FIG. 1 and FIG. 2 are longitudinal sectional views each showing an example of the structure of a muffler of the present invention. FIGS. 3 and 4 are longitudinal cross-sectional views showing other examples of the structure of the muffler of the present invention. FIG. 5 is a longitudinal cross-sectional view of a conventional muffler according to an embodiment. FIG. 6 is a graph showing the relationship between frequency and noise level in the example. Explanation of symbols 1...Muffler, 2...Muffler body. 3... Exhaust gas introduction pipe, 4... Exhaust gas outlet pipe, 5... Resonance chamber, 5a... Inner resonance chamber, 5b... Outer resonance chamber, 6... Partition plate, 7... Tubular member, 8... Cylindrical body, 9... Hole, 10... Heat resistant fiber body

Claims (9)

[Claims] (1) a muffler main body; an exhaust gas inlet pipe and an exhaust gas outlet pipe connected to the muffler main body; a tubular member made of a porous metal material that is installed within the muffler main body and limits a main exhaust gas flow path; an annular partition plate that partitions the space between the tubular member and the muffler body into a plurality of resonance chambers; and a porous hole installed in each of the resonance chambers so as to divide the resonance chamber into an inner resonance chamber and an outer resonance chamber.
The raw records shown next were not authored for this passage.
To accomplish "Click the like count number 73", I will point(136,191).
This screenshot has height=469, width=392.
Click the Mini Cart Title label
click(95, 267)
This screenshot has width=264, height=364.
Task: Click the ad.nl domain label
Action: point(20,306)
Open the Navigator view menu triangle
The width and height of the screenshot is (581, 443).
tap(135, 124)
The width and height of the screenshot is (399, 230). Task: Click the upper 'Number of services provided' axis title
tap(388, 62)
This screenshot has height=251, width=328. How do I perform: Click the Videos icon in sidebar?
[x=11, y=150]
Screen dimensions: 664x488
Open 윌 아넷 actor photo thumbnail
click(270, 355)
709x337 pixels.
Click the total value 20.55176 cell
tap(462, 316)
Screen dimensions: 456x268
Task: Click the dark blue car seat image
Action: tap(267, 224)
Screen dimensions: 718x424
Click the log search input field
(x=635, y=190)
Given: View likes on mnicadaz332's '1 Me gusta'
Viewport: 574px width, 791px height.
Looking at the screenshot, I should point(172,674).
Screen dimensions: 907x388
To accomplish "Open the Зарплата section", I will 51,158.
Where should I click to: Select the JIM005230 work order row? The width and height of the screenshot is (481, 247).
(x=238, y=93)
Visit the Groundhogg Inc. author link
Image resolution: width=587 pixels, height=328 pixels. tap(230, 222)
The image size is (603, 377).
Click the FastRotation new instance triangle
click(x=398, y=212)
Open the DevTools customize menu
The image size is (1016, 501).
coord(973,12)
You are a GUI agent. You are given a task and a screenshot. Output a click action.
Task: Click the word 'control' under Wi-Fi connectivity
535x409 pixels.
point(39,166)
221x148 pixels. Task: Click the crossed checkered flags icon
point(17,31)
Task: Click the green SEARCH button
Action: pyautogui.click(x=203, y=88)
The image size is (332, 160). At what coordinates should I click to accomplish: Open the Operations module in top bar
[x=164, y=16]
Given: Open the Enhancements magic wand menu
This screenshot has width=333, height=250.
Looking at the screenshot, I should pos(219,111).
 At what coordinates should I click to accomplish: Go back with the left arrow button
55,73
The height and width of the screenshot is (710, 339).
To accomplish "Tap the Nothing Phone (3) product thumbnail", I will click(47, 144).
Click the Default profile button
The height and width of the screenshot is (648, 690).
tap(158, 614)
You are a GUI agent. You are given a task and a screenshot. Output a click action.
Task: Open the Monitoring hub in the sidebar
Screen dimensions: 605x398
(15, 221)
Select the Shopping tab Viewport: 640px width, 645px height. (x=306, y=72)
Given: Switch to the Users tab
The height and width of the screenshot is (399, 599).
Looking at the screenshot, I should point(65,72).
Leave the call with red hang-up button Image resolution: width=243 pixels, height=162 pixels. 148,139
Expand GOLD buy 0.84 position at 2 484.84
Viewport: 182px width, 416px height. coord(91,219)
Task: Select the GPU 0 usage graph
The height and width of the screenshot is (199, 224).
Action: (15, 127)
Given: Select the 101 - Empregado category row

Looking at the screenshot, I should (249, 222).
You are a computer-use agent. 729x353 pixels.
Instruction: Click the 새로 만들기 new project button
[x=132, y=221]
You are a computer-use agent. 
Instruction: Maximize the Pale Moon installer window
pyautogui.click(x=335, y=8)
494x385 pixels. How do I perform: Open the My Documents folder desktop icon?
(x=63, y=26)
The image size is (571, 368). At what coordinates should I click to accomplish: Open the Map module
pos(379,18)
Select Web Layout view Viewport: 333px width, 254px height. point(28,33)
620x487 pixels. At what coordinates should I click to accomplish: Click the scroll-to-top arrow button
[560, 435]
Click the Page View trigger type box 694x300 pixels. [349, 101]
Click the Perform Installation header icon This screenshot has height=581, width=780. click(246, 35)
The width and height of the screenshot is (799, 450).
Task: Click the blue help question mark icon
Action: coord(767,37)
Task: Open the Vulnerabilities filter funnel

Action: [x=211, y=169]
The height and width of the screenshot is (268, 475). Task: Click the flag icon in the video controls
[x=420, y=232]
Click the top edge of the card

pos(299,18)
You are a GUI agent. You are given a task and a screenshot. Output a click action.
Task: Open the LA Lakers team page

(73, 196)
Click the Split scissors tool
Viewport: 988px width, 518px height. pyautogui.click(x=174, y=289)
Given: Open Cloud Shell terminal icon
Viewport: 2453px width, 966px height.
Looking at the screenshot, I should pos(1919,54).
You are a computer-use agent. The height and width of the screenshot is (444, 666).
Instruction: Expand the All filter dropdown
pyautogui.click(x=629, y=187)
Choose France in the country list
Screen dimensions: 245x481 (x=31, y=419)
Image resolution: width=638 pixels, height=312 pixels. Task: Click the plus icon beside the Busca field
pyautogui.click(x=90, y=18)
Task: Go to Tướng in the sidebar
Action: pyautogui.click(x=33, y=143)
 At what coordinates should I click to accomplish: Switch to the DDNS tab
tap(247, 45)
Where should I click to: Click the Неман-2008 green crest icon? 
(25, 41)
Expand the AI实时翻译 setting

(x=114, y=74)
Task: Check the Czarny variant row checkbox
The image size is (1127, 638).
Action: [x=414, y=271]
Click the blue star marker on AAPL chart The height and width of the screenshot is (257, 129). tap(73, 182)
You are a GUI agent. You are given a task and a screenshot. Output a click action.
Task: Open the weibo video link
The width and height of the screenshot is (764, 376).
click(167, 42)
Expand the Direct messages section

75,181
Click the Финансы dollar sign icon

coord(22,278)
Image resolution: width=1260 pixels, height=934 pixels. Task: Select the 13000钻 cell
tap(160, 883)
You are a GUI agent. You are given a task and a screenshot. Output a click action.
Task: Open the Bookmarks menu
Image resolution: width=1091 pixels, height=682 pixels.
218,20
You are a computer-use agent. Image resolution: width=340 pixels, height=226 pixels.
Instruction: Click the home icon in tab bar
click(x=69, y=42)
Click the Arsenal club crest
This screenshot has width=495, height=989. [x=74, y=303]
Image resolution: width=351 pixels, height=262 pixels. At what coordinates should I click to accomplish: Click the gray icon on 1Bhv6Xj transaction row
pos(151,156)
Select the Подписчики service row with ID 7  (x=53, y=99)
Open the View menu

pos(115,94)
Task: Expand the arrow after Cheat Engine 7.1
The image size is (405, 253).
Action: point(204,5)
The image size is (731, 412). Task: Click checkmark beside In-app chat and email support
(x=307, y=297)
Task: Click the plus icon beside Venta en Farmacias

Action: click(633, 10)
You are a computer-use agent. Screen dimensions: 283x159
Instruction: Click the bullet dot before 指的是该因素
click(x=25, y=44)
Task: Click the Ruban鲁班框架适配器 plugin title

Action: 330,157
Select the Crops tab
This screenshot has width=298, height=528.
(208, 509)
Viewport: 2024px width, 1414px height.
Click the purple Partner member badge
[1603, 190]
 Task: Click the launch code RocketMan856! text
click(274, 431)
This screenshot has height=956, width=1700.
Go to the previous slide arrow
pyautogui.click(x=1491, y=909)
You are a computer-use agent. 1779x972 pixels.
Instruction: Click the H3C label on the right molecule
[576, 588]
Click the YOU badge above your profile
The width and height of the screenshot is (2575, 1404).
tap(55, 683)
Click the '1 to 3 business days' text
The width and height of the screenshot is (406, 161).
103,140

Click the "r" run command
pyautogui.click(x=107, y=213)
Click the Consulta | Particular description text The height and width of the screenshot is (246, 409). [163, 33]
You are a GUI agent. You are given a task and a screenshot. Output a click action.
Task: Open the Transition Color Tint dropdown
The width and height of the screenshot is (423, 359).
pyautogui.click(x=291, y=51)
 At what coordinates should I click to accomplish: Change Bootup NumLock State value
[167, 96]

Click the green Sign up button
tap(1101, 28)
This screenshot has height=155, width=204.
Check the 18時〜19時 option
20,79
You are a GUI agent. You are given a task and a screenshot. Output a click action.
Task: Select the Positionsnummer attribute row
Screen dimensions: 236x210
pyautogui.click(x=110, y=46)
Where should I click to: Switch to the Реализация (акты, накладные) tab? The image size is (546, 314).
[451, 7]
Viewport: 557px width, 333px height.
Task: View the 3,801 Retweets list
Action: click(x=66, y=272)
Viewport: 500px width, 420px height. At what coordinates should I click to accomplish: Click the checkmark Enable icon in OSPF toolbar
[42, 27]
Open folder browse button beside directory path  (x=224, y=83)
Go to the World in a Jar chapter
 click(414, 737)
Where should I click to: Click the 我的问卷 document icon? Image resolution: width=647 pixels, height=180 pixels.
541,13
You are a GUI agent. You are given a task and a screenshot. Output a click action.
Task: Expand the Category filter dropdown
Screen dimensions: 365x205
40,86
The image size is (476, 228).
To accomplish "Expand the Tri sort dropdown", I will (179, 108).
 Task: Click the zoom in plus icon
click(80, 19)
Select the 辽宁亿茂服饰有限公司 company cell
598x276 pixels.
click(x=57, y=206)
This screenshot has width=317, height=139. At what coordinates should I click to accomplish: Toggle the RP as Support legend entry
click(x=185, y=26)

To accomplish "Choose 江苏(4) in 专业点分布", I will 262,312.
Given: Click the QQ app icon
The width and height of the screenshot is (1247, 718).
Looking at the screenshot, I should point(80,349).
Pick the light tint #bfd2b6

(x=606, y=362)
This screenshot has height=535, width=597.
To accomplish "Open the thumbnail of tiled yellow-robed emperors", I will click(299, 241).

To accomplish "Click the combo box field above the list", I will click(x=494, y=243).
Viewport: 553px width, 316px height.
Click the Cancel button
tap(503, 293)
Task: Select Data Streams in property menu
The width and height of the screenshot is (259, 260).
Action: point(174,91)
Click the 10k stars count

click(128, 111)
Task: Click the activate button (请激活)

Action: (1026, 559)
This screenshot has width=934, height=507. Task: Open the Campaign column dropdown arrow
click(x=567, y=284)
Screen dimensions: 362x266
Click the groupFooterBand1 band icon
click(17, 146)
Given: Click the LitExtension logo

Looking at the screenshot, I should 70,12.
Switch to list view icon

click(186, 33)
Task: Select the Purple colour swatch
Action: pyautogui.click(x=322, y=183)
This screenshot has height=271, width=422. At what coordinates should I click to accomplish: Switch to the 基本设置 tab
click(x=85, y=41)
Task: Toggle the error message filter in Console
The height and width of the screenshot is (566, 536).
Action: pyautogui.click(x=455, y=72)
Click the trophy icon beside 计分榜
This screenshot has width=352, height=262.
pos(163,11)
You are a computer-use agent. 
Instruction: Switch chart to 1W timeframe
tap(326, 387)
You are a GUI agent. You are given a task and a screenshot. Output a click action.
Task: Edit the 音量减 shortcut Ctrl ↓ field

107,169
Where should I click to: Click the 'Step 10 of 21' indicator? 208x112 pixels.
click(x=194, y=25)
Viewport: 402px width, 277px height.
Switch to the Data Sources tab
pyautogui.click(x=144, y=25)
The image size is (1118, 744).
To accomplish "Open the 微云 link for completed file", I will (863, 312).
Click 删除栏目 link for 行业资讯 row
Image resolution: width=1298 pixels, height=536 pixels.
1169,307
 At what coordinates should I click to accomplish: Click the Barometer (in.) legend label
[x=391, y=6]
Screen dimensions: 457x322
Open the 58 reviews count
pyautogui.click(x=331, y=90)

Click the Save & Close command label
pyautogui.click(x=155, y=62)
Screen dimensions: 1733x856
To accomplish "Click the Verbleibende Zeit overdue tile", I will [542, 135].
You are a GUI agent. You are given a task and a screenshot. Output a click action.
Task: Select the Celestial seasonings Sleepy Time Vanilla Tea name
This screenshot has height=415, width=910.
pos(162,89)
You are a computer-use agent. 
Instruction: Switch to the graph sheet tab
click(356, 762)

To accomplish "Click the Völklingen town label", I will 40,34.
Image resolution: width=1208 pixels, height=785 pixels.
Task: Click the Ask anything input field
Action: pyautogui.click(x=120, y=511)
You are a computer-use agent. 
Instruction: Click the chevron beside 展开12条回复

A muffler characterized by having a cylindrical body. (2) The muffler according to claim 1, wherein the tubular member is a tapered pipe. (3) The muffler according to claim 1, wherein the tubular member is a multistage pipe. (4) The muffler according to any one of claims 1 to 3, wherein the tubular member is made of porous stainless steel material. (5) a muffler main body; an exhaust gas introduction pipe and a discharge pipe connected to the muffler main body; a tubular member made of a porous metal material that is installed within the muffler main body and limits a main exhaust gas flow path; an annular partition plate that partitions the space between the tubular member and the muffler body into a plurality of resonance chambers; and a porous hole installed in each of the resonance chambers so as to divide the resonance chamber into an inner resonance chamber and an outer resonance chamber. A muffler comprising: a cylindrical body; and a heat-resistant fiber body inserted into the inner resonance chamber. (6) The muffler according to claim 5, wherein the tubular member is a tapered pipe. (7) The muffler according to claim 5, wherein the tubular member is a multistage pipe. (8) The muffler according to any one of claims 5 to 7, wherein the tubular member is made of porous stainless steel material. (9) The muffler according to any one of claims 5 to 8, wherein the heat-resistant fibrous body is rock wool.